The superdynamic is the set of all the computed orbits of all the basins,
with an extra dimension, the flexure of the bowl. In the superdynamic,
you can trace out the location of the point attractor as a function of the
flexure, and see that there is a very specific value of flexure where the
line traced out simply stops. This is a "critical point."

Environmental changes that are large or slow compared to the "orbit" of
the "reorganizing society" are like the flexure of the bowl. In some
environments, an attractor (coordinated set of social conventions or morals
that leads to locally minimum conflict) simply may cease to exist; J. M.
Barrie's "The Admirable Crichton" depicted such a situation, in which
a bunch of aristocrats with their servants were stranded on an island.

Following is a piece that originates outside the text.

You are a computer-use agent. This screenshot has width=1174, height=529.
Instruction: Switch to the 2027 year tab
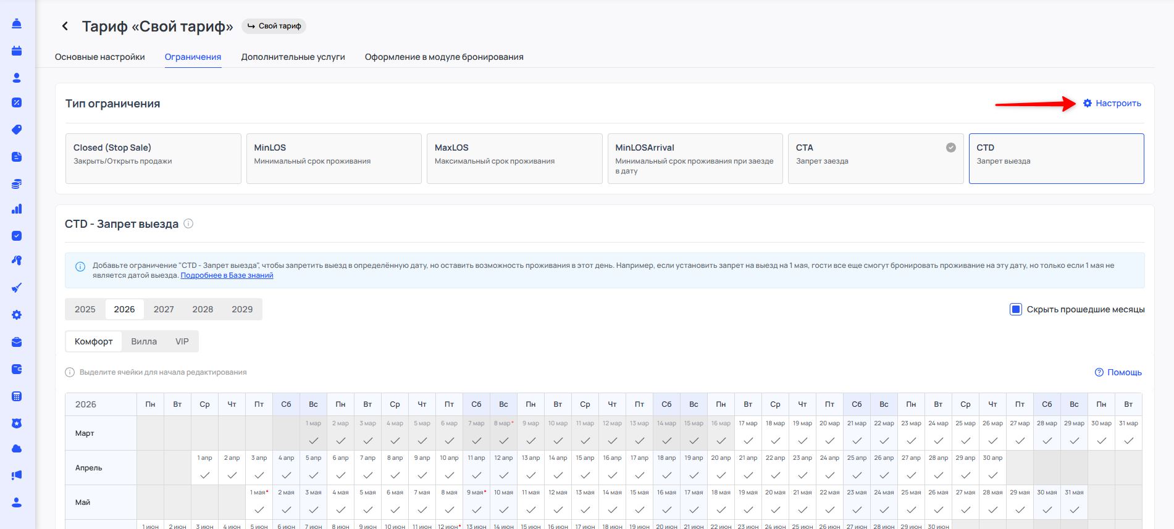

Now, back to your original question about whether all three types of attractor
could occur with particular kinds of environmental driving. The answer is
mixed. In the superdynamic, where the criterion variable is the enormously
high-dimensional set of possible environments, the answer is "No." Every
social system of individuals who reorganize according to the PCT theory
of reorganization will exist in a dynamic (not superdynamic) that has a
set of point attractors, no matter what the environment, if there are
any attractors at all (the alternative is extinction, which could happen
in some environments).

But, and here's a great big "But"... _You can't see the superdynamic._

If the environment changes in some cyclic way, the set of point attractors
to which societies tend may also move cyclically through the criterion
dimensions of the superdynamic. What this would look like to an observer
is a set of cyclic attractors in a fixed dynamic. It's rather the same as
in a normal simple control system, if the disturbing influence has a
sinusoidal waveform, so does the control output, even though there is
nothing cyclic about the dynamics of the control loop itself. If you were
simply looking at the control output, knowing nothing of the disturbing
influence, you might think that the control system was designed to oscillate.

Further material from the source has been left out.